## Exercise goal:
How many separate lines in this material contain the string "research"? Respond with the number alone.

## The data:
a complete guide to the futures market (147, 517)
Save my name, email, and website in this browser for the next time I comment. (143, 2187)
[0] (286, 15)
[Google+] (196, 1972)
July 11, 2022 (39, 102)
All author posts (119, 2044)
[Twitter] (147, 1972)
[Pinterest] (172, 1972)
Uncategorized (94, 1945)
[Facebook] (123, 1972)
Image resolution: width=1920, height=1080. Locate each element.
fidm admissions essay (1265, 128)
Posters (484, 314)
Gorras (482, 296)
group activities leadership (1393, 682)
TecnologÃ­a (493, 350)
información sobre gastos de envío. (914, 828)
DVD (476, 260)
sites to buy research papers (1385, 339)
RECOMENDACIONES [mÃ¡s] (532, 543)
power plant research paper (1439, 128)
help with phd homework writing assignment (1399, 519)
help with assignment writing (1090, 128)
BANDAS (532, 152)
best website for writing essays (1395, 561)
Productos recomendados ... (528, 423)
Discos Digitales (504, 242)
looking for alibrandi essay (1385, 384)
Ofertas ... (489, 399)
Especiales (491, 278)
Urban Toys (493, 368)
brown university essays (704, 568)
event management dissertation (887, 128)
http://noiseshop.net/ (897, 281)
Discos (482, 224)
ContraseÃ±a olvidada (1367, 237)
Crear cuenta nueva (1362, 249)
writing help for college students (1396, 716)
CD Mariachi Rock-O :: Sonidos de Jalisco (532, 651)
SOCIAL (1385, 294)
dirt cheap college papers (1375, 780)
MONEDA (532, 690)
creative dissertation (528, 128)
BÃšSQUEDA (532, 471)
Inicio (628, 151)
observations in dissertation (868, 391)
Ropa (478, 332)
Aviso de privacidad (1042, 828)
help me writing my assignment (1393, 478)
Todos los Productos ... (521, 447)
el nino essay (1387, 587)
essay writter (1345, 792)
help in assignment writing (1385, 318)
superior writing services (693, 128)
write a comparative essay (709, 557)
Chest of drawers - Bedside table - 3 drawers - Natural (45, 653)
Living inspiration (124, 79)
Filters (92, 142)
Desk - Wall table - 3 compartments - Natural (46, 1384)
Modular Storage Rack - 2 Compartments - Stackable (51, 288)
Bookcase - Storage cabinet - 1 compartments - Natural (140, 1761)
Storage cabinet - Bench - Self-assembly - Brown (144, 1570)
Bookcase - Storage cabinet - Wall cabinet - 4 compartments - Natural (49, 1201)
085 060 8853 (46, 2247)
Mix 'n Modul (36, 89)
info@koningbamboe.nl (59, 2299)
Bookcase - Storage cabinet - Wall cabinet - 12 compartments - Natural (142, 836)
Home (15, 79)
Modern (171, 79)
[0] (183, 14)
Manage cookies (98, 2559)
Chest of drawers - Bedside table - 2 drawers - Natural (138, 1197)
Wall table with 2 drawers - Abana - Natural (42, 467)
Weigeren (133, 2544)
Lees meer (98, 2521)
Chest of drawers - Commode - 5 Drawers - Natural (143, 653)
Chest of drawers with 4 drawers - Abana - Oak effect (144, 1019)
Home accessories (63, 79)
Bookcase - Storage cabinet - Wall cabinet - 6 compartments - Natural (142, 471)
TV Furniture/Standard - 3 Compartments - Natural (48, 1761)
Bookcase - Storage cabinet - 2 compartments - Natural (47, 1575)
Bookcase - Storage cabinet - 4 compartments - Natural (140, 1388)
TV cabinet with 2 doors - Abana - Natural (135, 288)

## Exercise solution:
2